Swim start positions near traffic lanes

If a swim start position is located near any traffic lanes, then St Helier VTS must also be advised of the same information provided to the Coastguard via VHF channel 14.

VTS will advise of any commercial traffic movements likely to affect the swim and will either confirm the start of the swim, or notify of a suitable window of time for the swimmer to cross the traffic lanes safely.

Once the swimmer and escorting vessels are clear of the traffic lanes VTS must be informed.

Round Island swims

For a Round-Island swim, VTS should be informed as the swimmer passes Corbiere and then again at Noirmont Point.

St Helier VTS will include information on the swim in their Routine broadcast at +15 past the hour, informing commercial shipping operating within the VTS Area.

Jersey to France swims

For a Jersey to France swim, on commencement of the swim, call CROSS JOBOURG on VHF channel 16, request a working channel and pass the relevant details of the swim to them.

On crossing Longitude 01°50′.00 W, inform Jersey Coastguard on VHF channel 82, and once again call CROSS JOBOURG on VHF channel 16 and request a working channel to advise them the swim is now entering French waters.

For the duration of the swim, a listening watch should be maintained on VHF channel 16.

On completion of a Round Island swim, Jersey Coastguard and St Helier VTS should be advised on their respective channels. If the swim terminates in France, then CROSS JOBURG and Jersey Coastguard should be informed.
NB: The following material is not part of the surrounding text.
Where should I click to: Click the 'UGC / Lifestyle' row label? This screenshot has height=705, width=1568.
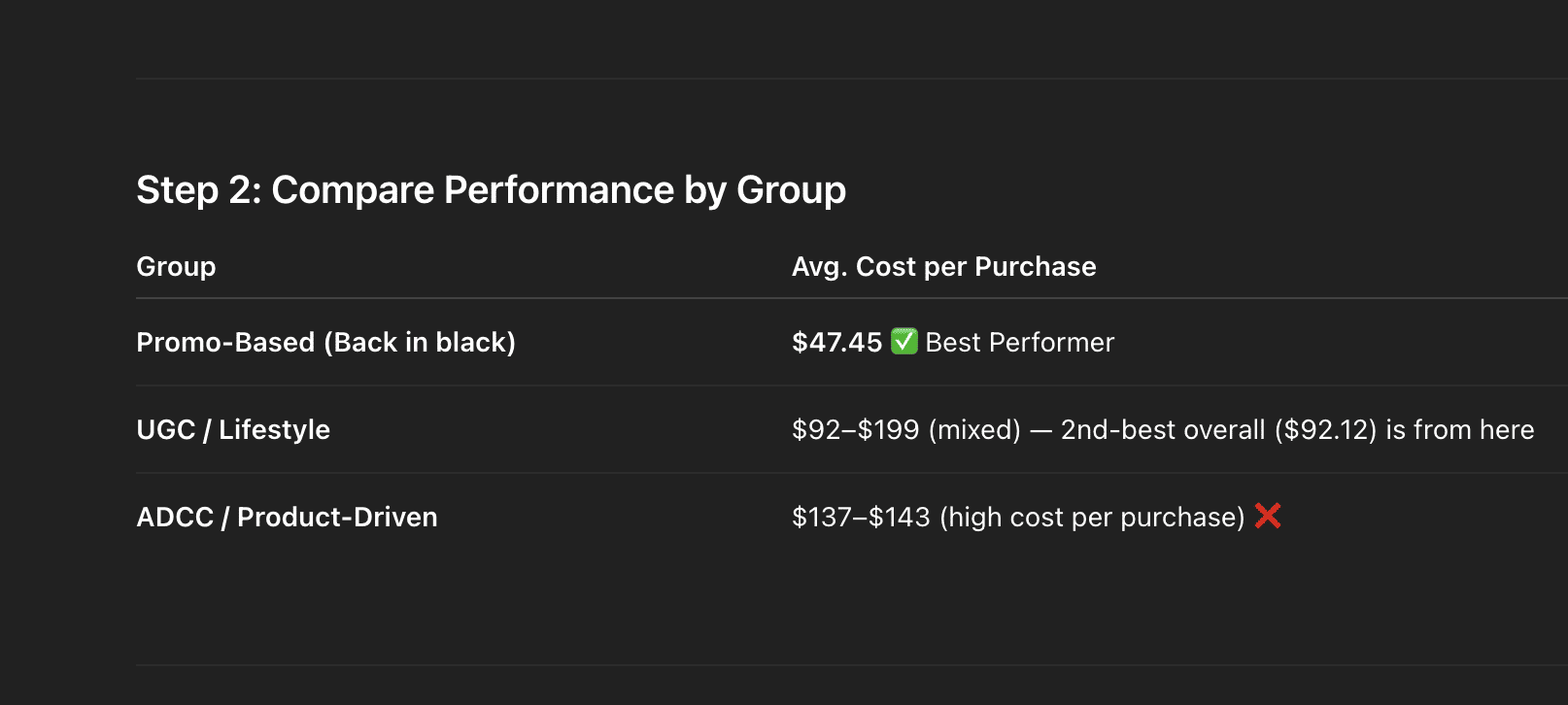point(233,430)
On return passage to Jersey, a Traffic Report (TR) should be opened with Jersey Coastguard and then closed on safe arrival. Information on TRs can be found on under VHF radios and logging reports.

Tides and sea conditions

Jersey has some strong tidal currents. Some are notably more prominent at certain states of the tide and at different points along the coast due to the large tidal range experienced by the Channel Islands and adjacent coast of France.
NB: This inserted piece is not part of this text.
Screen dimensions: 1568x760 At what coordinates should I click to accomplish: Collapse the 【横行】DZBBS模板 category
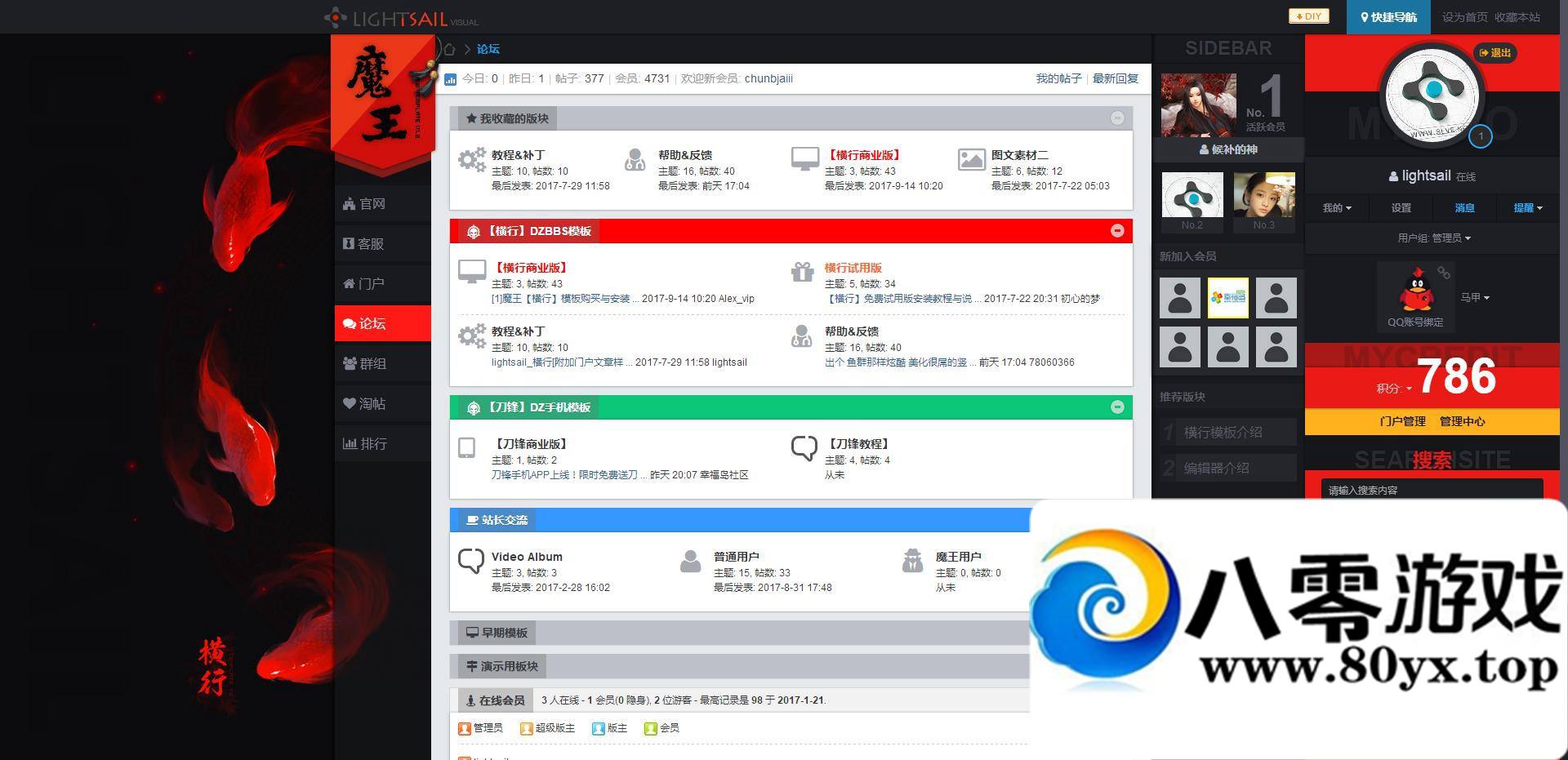pyautogui.click(x=1117, y=231)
Information regarding tidal conditions around the coast can be found in the ‘Admiralty Tidal Stream Atlas: The Channel Islands and Adjacent Coasts of France’. Information is also available on the Easytide website.
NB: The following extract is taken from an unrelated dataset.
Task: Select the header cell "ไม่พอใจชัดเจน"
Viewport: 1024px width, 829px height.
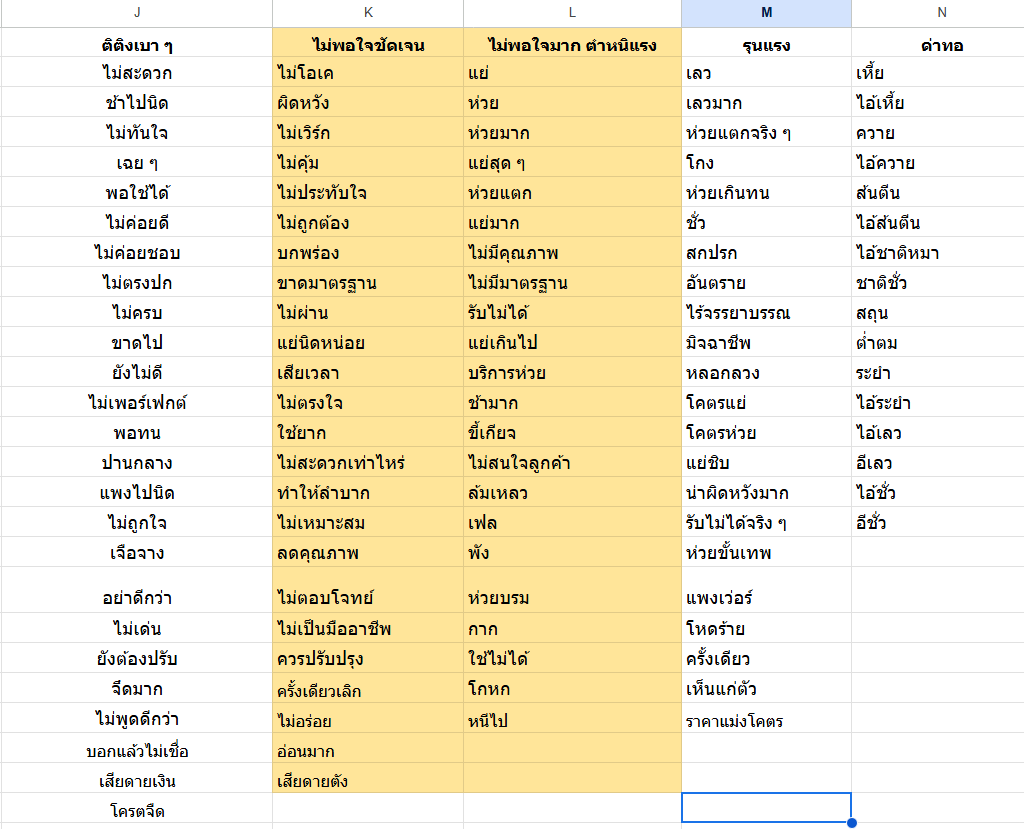Action: pyautogui.click(x=368, y=45)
Weather and shipping forecasts

Jersey’s weather can be quite localised and is subject to change due to its location in the Bay of St Malo. Weather conditions are one element that cannot be controlled and is one of the most important factors that needs to be considered when organising a long distance swimming event.

The weather forecast should be closely monitored up to and throughout the event. All weather information can be obtained from the Jersey Meteorological Department.

Jersey Coastguard also broadcasts the latest shipping forecasts on VHF channel 82.

The Coastguard also recommends that at each reporting point the latest weather details are obtained through the coastguard on VHF channel 82.

Deterioration in weather conditions

The Coastguard would advise that a long distance swimming attempt should be abandoned if :

  • the visibility is greatly reduced ie fog
  • the wind strength increases to F4 or greater

If there is any deterioration in the weather conditions, the safety of the swimmer should be taken into consideration and a decision should be made whether to continue or abandon the attempt. Do not hesitate to contact Jersey Coastguard on VHF channel 82 for any advice or assistance.

Commercial shipping traffic

Commercial shipping will be a danger that must be considered when organising a swimming event. A navigational chart must be referred to in order to be familiar with the routes used by ships to enter and leave the Port of Jersey and any restricted or precautionary areas. St Helier VTS must be informed of any swimming that is to take place near any of the main shipping passages or restricted areas on VHF Channel 14.

Recommended organisations

Jersey Coastguard recommends that anyone embarking on a long-distance swimming event should join or contact a local club. They have knowledge, experience and expertise in this field, which would be beneficial to any swimmer wishing to take on a long distance swimming challenge in local waters.

It is also recommended that any Guard Boat leading the swim should be piloted by a suitably experienced skipper, with knowledge of local waters, reefs and conditions and that the vessel is equipped with a Class B AIS transceiver.